--- Data supplied ---

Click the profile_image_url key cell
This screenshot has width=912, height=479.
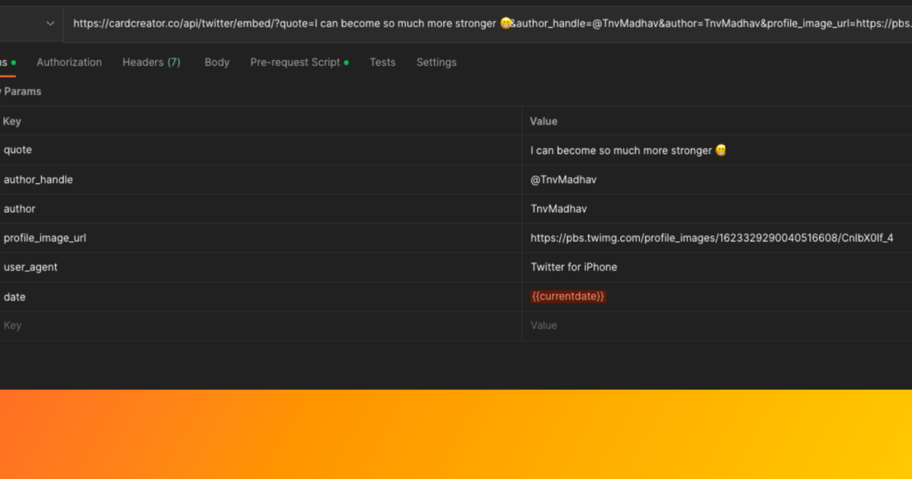45,238
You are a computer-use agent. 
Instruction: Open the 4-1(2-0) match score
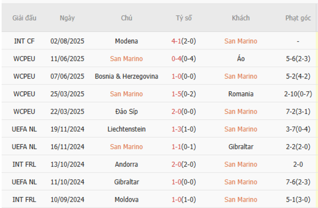pos(184,41)
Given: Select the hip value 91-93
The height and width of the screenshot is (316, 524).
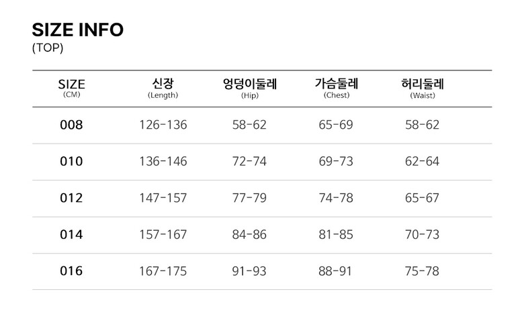Looking at the screenshot, I should (x=249, y=271).
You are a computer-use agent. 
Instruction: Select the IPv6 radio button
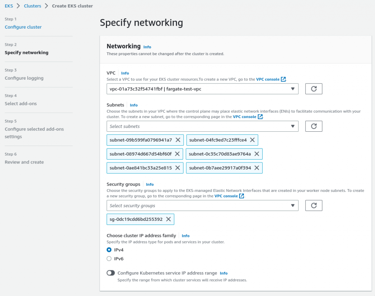pos(109,258)
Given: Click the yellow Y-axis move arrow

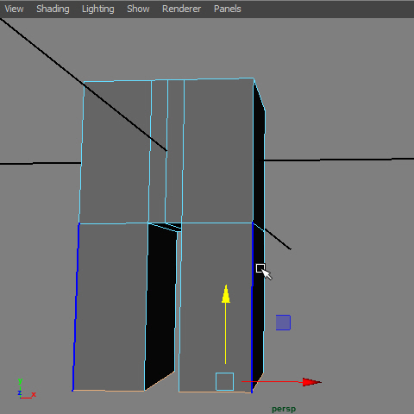Looking at the screenshot, I should point(226,294).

---

• **Task goal**
Identify every line of the material above that contains the word "Instruction", and copy each such line in full.

• **Output of the task**
Instruction: Open the 4-1(2-0) match score
Instruction: Select the IPv6 radio button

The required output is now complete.